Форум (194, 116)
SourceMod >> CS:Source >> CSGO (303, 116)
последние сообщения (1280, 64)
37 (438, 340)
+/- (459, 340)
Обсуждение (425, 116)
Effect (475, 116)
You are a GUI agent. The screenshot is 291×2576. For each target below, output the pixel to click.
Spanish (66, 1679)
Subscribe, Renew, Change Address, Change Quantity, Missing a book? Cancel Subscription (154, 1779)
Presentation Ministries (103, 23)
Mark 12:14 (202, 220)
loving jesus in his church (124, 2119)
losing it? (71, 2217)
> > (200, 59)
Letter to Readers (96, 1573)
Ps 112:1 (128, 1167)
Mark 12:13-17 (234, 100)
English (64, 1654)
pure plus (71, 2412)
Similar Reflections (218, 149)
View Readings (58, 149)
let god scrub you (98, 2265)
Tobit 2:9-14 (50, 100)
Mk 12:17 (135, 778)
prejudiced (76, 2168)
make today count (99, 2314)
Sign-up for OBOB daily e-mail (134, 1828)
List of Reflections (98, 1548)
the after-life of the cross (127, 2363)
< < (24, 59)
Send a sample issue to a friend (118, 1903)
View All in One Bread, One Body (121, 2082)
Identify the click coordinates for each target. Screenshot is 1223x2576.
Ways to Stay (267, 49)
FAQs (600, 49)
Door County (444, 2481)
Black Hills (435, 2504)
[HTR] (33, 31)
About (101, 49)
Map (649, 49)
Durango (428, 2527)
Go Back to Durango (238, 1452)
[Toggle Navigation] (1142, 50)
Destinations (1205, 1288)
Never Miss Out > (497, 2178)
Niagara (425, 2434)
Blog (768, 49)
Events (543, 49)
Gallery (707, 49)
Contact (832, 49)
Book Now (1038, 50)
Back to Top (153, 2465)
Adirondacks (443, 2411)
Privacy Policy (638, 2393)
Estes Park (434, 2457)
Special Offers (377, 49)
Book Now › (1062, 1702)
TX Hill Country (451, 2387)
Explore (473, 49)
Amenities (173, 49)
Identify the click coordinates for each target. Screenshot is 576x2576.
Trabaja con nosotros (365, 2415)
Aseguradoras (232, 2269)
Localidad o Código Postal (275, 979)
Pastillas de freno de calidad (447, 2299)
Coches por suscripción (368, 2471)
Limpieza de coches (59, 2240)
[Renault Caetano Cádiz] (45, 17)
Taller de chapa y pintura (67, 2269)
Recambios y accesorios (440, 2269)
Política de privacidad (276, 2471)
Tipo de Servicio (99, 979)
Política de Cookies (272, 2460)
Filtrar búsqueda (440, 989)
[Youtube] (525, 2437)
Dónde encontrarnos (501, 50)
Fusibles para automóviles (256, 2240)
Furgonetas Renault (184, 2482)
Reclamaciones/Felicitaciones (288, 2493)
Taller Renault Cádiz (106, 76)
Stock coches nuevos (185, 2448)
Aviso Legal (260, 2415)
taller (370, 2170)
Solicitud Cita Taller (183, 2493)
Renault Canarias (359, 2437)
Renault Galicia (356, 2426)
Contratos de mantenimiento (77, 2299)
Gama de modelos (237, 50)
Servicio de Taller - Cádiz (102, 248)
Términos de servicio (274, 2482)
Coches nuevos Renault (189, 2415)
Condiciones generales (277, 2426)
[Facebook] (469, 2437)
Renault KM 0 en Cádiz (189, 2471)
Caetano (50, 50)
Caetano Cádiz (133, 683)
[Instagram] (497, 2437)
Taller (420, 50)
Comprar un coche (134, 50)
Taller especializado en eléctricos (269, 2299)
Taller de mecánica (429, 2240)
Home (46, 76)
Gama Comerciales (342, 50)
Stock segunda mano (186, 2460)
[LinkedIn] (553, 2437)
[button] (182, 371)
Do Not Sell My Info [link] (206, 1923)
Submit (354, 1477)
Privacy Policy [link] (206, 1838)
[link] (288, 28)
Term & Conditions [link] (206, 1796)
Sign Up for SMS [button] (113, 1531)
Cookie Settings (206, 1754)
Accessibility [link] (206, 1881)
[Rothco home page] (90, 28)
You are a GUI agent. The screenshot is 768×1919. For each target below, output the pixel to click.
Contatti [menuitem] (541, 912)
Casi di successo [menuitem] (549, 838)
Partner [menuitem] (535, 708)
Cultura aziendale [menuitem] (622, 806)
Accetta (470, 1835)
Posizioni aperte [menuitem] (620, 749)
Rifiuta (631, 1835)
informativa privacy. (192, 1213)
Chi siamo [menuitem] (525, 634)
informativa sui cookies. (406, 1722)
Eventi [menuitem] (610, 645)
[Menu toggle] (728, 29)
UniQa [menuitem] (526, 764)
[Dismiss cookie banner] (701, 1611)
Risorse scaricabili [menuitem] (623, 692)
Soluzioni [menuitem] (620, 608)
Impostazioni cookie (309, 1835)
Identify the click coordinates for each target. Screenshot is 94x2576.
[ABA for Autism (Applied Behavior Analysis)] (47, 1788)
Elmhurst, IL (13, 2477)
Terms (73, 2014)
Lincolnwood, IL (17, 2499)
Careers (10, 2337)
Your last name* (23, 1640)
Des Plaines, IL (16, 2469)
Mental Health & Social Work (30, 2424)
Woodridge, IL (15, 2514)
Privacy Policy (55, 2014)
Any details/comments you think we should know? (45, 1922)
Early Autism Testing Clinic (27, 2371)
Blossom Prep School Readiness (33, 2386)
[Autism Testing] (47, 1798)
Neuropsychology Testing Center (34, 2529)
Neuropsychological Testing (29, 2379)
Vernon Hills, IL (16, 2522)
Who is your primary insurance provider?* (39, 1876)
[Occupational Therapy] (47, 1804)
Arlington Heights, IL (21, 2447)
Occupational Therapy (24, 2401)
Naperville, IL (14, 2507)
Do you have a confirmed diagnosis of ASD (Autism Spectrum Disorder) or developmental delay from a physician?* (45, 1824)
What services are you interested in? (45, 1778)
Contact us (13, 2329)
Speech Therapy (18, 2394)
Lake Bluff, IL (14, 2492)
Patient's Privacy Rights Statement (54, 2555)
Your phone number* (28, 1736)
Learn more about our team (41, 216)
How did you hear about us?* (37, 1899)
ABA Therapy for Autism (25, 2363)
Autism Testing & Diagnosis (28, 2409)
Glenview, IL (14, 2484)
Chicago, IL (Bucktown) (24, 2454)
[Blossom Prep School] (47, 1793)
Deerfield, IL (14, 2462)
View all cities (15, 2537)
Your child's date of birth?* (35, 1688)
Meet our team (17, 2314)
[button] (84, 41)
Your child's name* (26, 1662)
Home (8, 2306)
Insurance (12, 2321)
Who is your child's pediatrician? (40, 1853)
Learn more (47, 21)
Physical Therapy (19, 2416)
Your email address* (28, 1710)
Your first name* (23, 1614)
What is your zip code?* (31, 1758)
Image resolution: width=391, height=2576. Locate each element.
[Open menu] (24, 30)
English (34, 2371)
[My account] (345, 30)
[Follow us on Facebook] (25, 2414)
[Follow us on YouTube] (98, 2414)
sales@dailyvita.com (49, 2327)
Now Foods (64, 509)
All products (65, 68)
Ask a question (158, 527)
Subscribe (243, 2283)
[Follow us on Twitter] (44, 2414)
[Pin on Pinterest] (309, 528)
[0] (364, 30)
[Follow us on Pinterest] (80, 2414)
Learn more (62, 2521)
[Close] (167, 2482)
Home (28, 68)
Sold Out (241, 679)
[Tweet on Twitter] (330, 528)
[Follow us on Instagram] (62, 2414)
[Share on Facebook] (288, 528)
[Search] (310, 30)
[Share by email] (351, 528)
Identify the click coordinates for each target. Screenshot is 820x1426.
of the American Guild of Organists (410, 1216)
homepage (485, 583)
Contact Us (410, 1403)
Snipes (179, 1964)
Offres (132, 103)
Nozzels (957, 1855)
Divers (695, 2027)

________

**INSTRUCTIONS FOR THE TASK**
Copy out only the lines above from the one with "List of Reflections (98, 1548)" to the one with "Explore (473, 49)", inclusive, exactly as they stand.

**OUTPUT FOR THIS EXERCISE**
List of Reflections (98, 1548)
the after-life of the cross (127, 2363)
< < (24, 59)
Send a sample issue to a friend (118, 1903)
View All in One Bread, One Body (121, 2082)
Identify the click coordinates for each target. Screenshot is 1223x2576.
Ways to Stay (267, 49)
FAQs (600, 49)
Door County (444, 2481)
Black Hills (435, 2504)
[HTR] (33, 31)
About (101, 49)
Map (649, 49)
Durango (428, 2527)
Go Back to Durango (238, 1452)
[Toggle Navigation] (1142, 50)
Destinations (1205, 1288)
Never Miss Out > (497, 2178)
Niagara (425, 2434)
Blog (768, 49)
Events (543, 49)
Gallery (707, 49)
Contact (832, 49)
Book Now (1038, 50)
Back to Top (153, 2465)
Adirondacks (443, 2411)
Privacy Policy (638, 2393)
Estes Park (434, 2457)
Special Offers (377, 49)
Book Now › (1062, 1702)
TX Hill Country (451, 2387)
Explore (473, 49)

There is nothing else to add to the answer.